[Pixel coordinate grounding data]
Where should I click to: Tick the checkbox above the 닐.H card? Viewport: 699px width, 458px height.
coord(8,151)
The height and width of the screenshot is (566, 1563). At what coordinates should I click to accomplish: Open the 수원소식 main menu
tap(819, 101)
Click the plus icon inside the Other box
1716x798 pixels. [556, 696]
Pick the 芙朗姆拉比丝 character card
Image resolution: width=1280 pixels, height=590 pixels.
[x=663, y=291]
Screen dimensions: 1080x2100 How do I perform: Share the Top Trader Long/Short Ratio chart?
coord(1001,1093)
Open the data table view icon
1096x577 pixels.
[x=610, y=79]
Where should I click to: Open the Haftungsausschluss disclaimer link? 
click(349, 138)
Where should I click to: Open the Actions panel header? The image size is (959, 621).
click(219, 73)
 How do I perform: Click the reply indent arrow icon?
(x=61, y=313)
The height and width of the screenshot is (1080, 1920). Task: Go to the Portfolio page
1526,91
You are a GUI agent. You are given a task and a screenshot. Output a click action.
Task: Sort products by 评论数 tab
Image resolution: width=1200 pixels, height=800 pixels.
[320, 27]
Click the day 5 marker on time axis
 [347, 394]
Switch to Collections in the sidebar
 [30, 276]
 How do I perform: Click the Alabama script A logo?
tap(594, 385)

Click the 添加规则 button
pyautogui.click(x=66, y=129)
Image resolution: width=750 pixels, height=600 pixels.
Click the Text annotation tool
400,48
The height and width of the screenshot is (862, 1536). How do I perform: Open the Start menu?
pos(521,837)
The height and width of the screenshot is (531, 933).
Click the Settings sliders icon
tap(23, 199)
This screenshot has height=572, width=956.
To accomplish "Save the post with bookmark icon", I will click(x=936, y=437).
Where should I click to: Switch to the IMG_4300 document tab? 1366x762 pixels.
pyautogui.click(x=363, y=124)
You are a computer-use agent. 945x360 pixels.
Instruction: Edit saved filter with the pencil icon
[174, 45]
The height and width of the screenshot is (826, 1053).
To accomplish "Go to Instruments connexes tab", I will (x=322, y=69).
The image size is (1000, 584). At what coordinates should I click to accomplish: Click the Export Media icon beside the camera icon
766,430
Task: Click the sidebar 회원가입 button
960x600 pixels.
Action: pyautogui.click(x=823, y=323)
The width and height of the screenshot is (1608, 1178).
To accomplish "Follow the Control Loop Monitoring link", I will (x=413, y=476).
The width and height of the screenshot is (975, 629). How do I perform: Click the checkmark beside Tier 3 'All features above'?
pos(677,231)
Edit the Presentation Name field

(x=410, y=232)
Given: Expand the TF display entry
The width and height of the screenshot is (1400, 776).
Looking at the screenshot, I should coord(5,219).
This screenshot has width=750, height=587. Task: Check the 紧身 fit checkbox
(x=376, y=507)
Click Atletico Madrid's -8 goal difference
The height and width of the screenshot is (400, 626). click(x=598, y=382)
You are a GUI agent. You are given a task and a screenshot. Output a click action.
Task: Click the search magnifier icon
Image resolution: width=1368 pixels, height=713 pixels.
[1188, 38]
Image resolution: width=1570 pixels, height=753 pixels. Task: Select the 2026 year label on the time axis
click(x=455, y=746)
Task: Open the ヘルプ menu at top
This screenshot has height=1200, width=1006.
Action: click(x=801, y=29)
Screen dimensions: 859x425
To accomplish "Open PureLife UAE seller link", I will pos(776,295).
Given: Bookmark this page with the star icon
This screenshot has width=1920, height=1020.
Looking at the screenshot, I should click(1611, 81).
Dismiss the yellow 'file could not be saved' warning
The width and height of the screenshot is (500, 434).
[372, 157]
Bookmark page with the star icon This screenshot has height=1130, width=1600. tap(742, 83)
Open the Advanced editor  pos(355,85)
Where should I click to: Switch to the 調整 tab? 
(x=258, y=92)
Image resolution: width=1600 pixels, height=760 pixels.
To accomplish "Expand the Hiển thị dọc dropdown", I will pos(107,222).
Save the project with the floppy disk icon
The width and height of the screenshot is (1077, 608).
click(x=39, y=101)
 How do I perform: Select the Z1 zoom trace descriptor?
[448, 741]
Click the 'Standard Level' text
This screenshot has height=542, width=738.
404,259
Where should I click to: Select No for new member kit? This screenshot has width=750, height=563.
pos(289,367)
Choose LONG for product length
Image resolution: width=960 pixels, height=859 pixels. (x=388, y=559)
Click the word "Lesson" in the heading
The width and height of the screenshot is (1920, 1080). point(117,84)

== Assignment ==
Run a filter over the data above and keep each line that contains the word "will".

== Exercise output ==
To accomplish "Save the post with bookmark icon", I will click(x=936, y=437).
To accomplish "Go to Instruments connexes tab", I will (x=322, y=69).
To accomplish "Follow the Control Loop Monitoring link", I will (x=413, y=476).
To accomplish "Open PureLife UAE seller link", I will pos(776,295).
To accomplish "Expand the Hiển thị dọc dropdown", I will pos(107,222).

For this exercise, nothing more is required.